Григорий Амелин - Миры и столкновенья Осипа Мандельштама
С перстнем же связана жуткая макабрическая история, которая длилась почти столетие и достигла своей кульминации как раз ко времени создания мандельштамовского текста. В июне 1931 года, в связи с тем, что на территории Данилова монастыря был организован приемник для несовершеннолетних правонарушителей, упразднялось и монастырское кладбище. Началось “массовое” вскрытие могил, эксгумация и перенесение “праха русской литературы” на Новодевичье кладбище. Подробное описание этого оставил Вл.Лидин, свидетель и очевидец очередного всплеска “любви к отеческим гробам” .

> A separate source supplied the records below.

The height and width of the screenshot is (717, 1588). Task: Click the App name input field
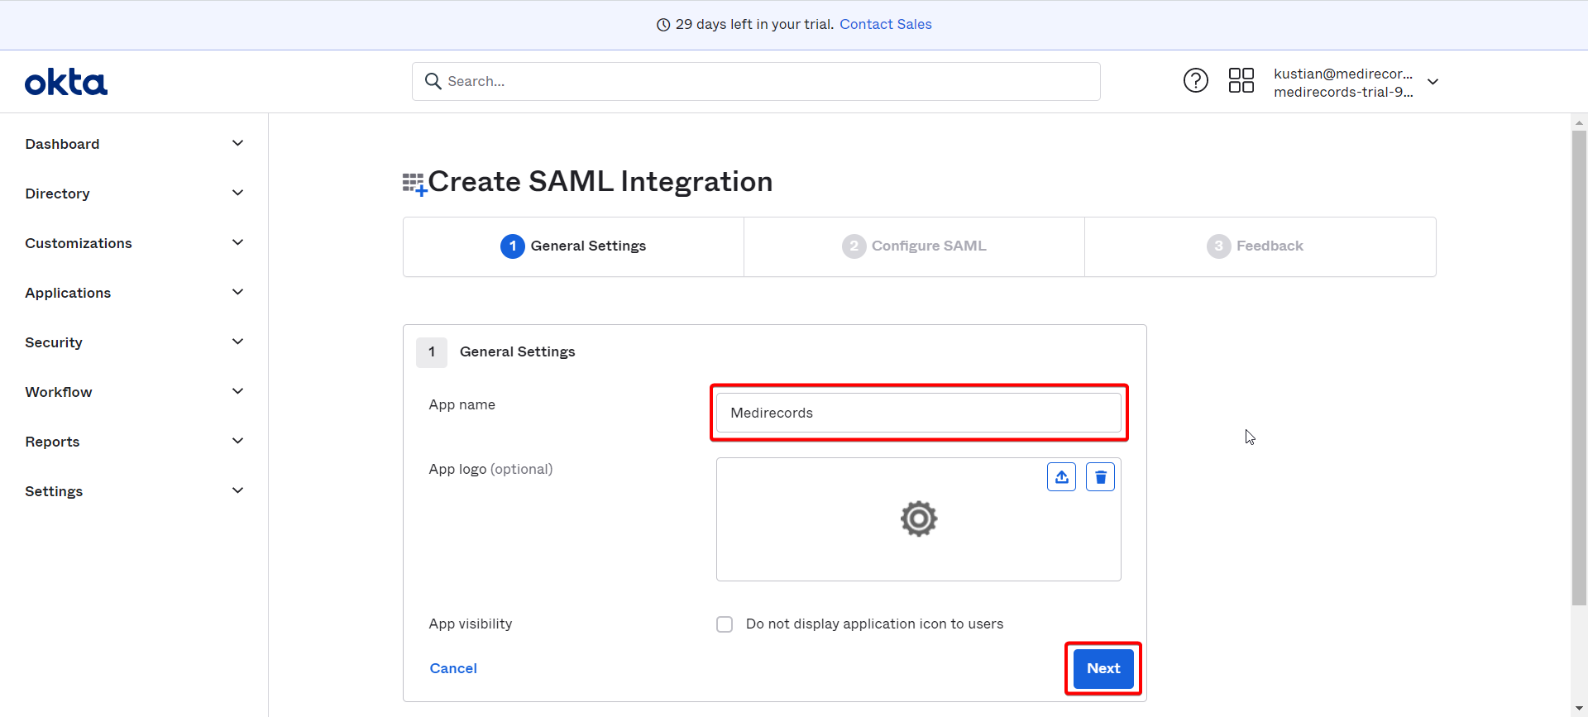click(919, 413)
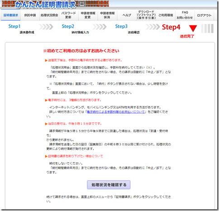Open the ヘルプ menu item
Viewport: 219px width, 211px height.
[x=127, y=15]
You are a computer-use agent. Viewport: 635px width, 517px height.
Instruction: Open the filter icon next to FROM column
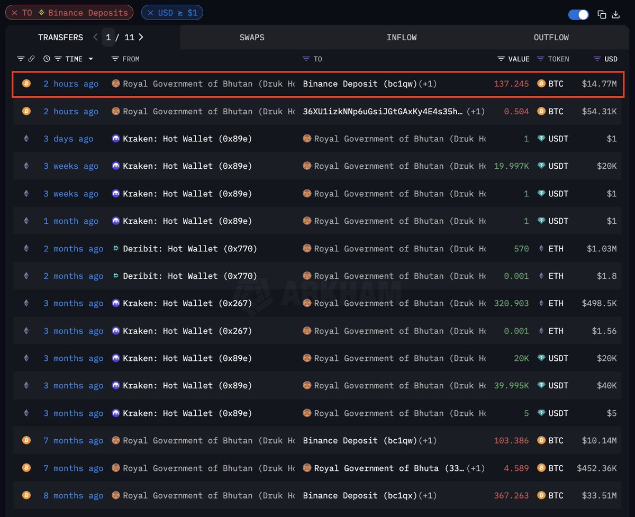115,59
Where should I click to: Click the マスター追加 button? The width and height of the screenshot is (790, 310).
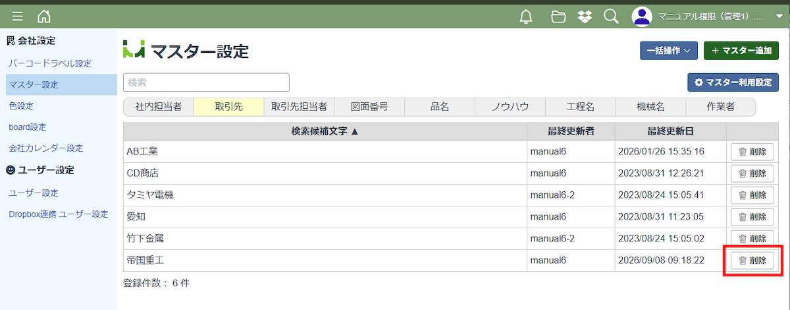(x=741, y=51)
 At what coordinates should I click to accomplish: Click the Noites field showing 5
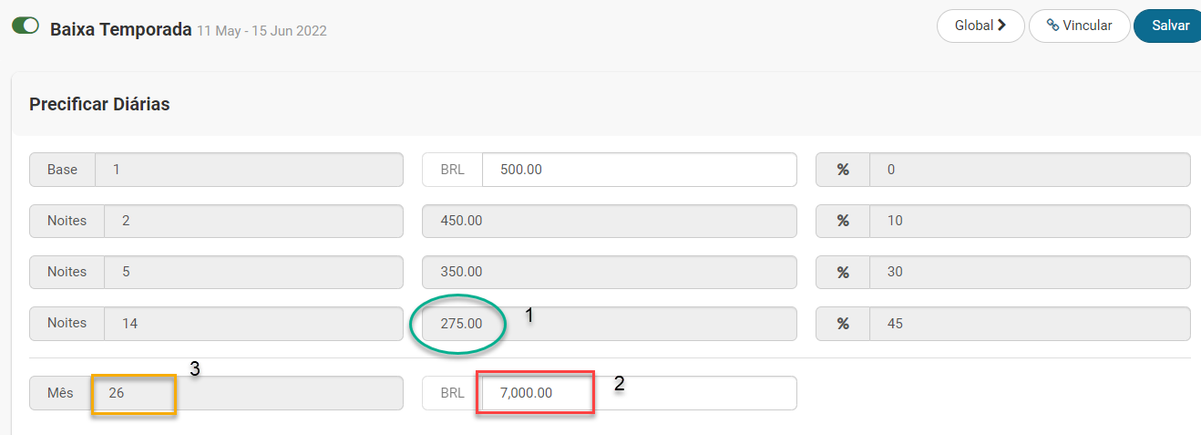pyautogui.click(x=253, y=272)
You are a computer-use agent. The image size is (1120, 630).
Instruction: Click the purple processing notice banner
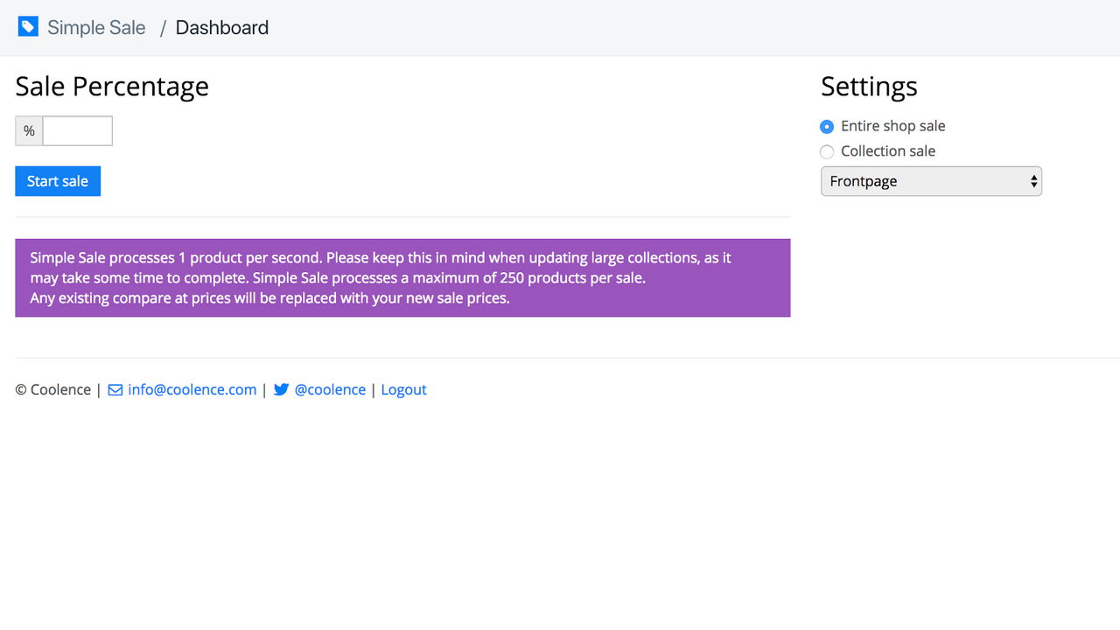(403, 278)
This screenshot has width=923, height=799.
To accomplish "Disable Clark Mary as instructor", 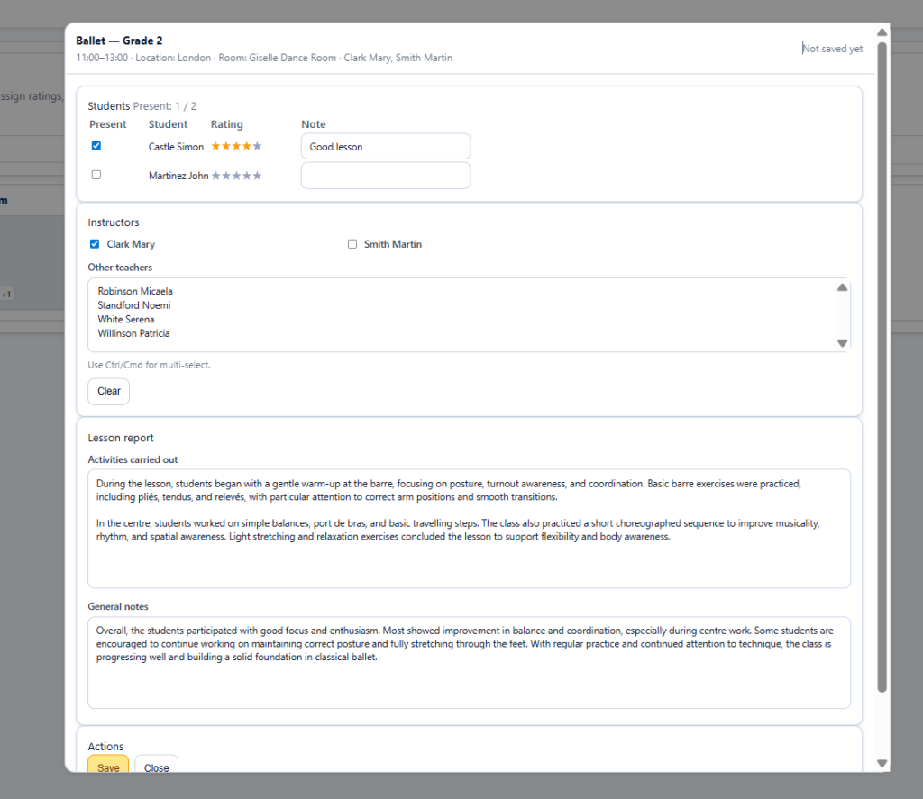I will coord(94,243).
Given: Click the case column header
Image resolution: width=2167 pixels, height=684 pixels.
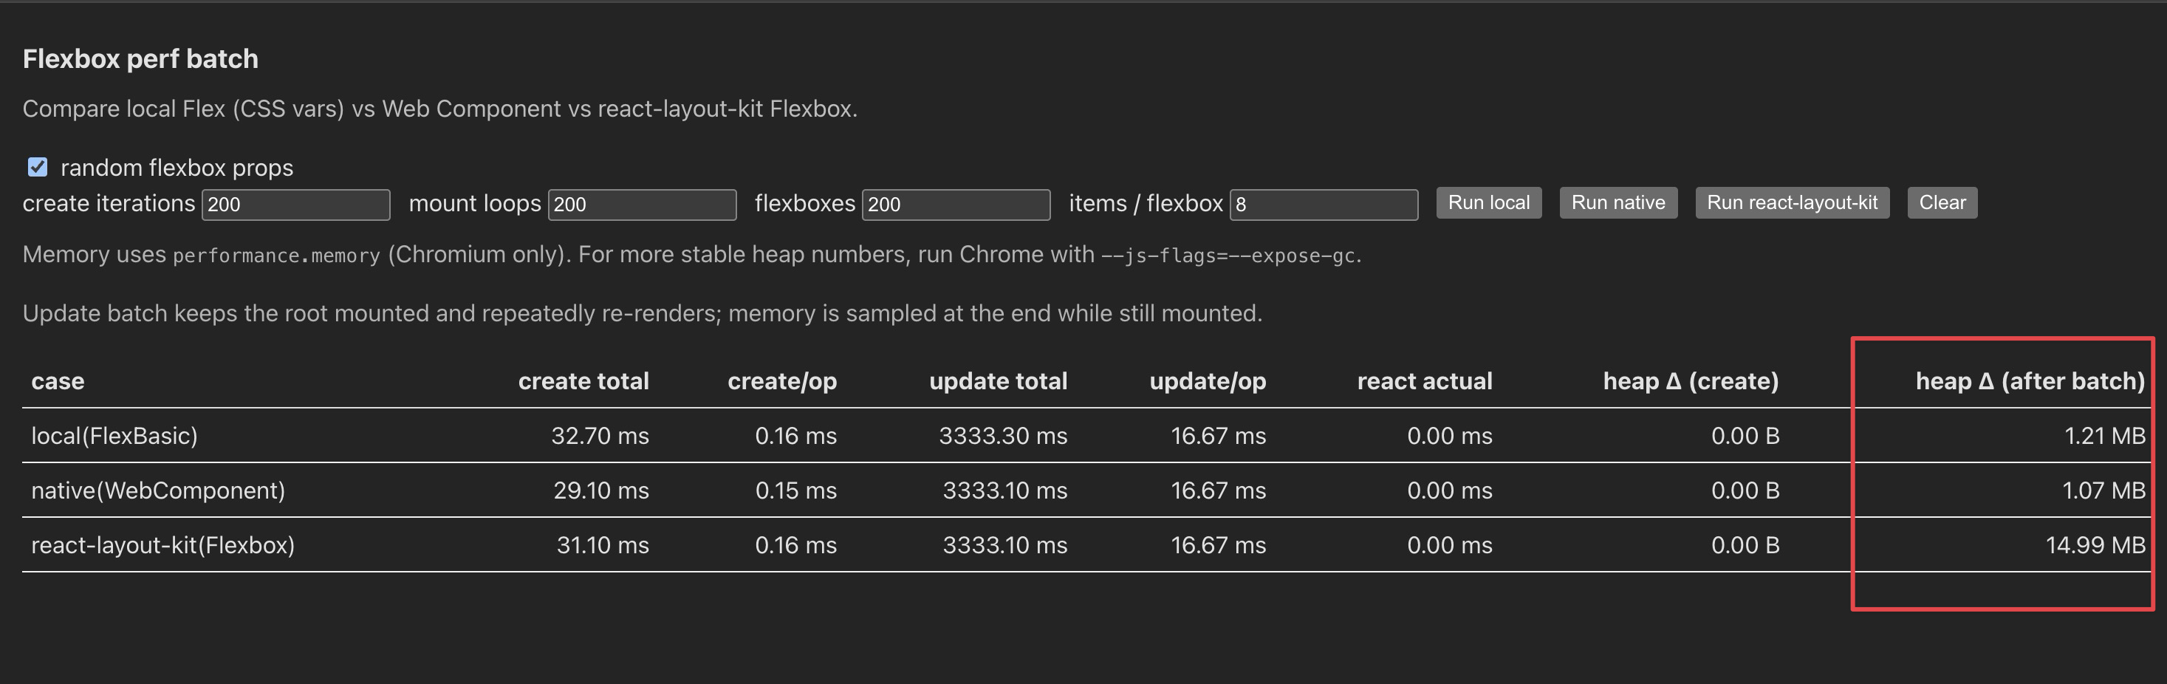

Одно из стихотворений Веневитинова так и озаглавлено – “К моему перстню”:
Ты был отрыт в могиле пыльной,
Любви глашатай вековой,
И снова пыли ты могильной
Завещан будешь, перстень мой.
‹…›
Века промчатся, и быть может,
Что кто-нибудь мой прах встревожит
И в нем тебя откроет вновь;
И снова робкая любовь
Тебе прошепчет суеверно
Слова мучительных страстей,
И вновь ты другом будешь ей,
Как был и мне, мой перстень верный .
“Верный талисман”, перстень из раскопок Геркуланума, подаренный Веневитинову Зинаидой Волконской, по его же завещанию друзья положили в гроб. В 1930 году при перенесении праха перстень был снят с руки и передан в Литературный музей. Вряд ли об этом мечтал поэт, предсказывая свое загробное расставание с верным перстнем. Снятие перстня – осквернение праха, но и присвоение не меньший грех. “Перстень – никому”, – настаивает Мандельштам. В вечной смене жизни и смерти этот “любви глашатай вековой” – талисман самой Поэзии, он принадлежит всем и никому. Из разверзтого гроба, где похоронена поэтическая жизнь, как Веспер, восходит перстень – символ неизбежного торжества поэзии над смертью .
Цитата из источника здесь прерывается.